O barco e o tempo...




Não existe nada mais eficaz para nos fazer sentir velhos do que a fragilidade que o tempo impõe aos nossos pais. Já não brincamos sossegados na parte do barco que não dói, e somos nós quem rema na proa contra ventos de solidão, às vezes sentindo que o olhar, por ter tanto sal, já foi inteiramente tomado pelo próprio mar.
A nós, por termos sorte, valem-nos então os mestres improváveis e as lições inesperadas que os dias vão trazendo até à barcaça.
O meu sobrinho Luís guarda em si um mundo muito próprio onde os bonecos, durante a noite, falam uns com os outros debaixo do edredão.

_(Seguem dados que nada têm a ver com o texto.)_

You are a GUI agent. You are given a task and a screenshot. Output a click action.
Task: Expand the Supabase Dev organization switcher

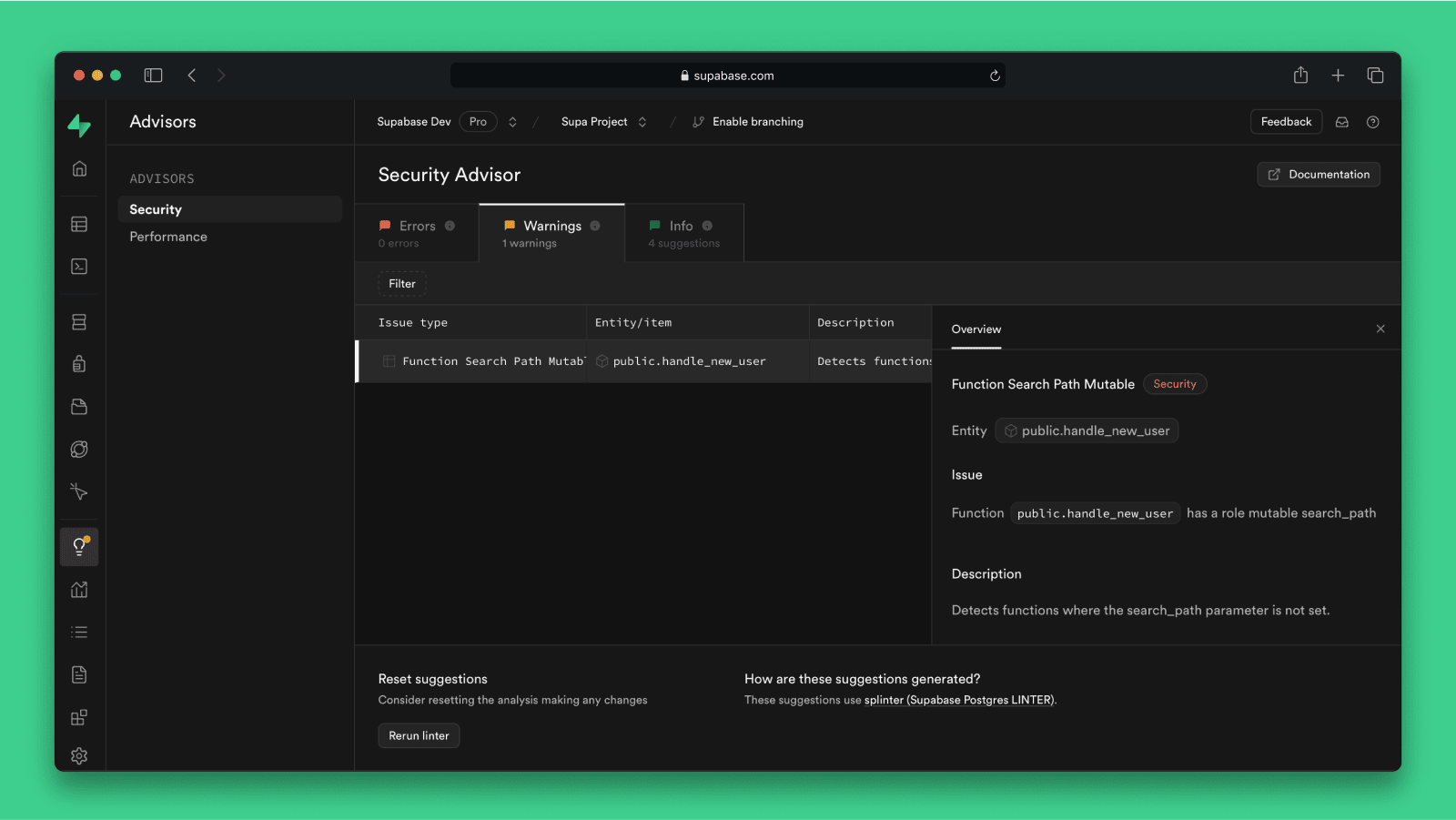(512, 122)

Porque todos os bonecos que desenha merecem ter corpo a três dimensões, pede à minha mãe, a sua avó Inácia, que os costure no tamanho que ele idealizou, sendo sempre exigente e rigoroso, rejeitando algum que não cumpra os seus preceitos estéticos.
Nós somos do tamanho do sonho que fomos desenhando na intimidade da alma, exigindo-nos a vida que reunamos as condições para o concretizar na sua exata medida.
E os avós, celebrados todos os dias pela presença ou pela memória, são os melhores aliados dos nossos sonhos.
Já sem os nossos avós mas cumprindo a sua herança, se nos dói este barco, desenharemos um outro com uma ergonometria que nos ajude a respirar melhor, e até a cantarolar aqui e ali, ao jeito dos marinheiros de Veneza, cidade onde segundo Thomas Mann, se morre perseguindo a indiscutível beleza da juventude.
A esperança é mestra da criatividade, e juntas destroem aquilo que de menos bom o tempo nos traga.
E afinal de contas, os nossos beijos preferidos persistem à espera na parte da barcaça que não dói, na face cansada mas perfeita de quem antes remava.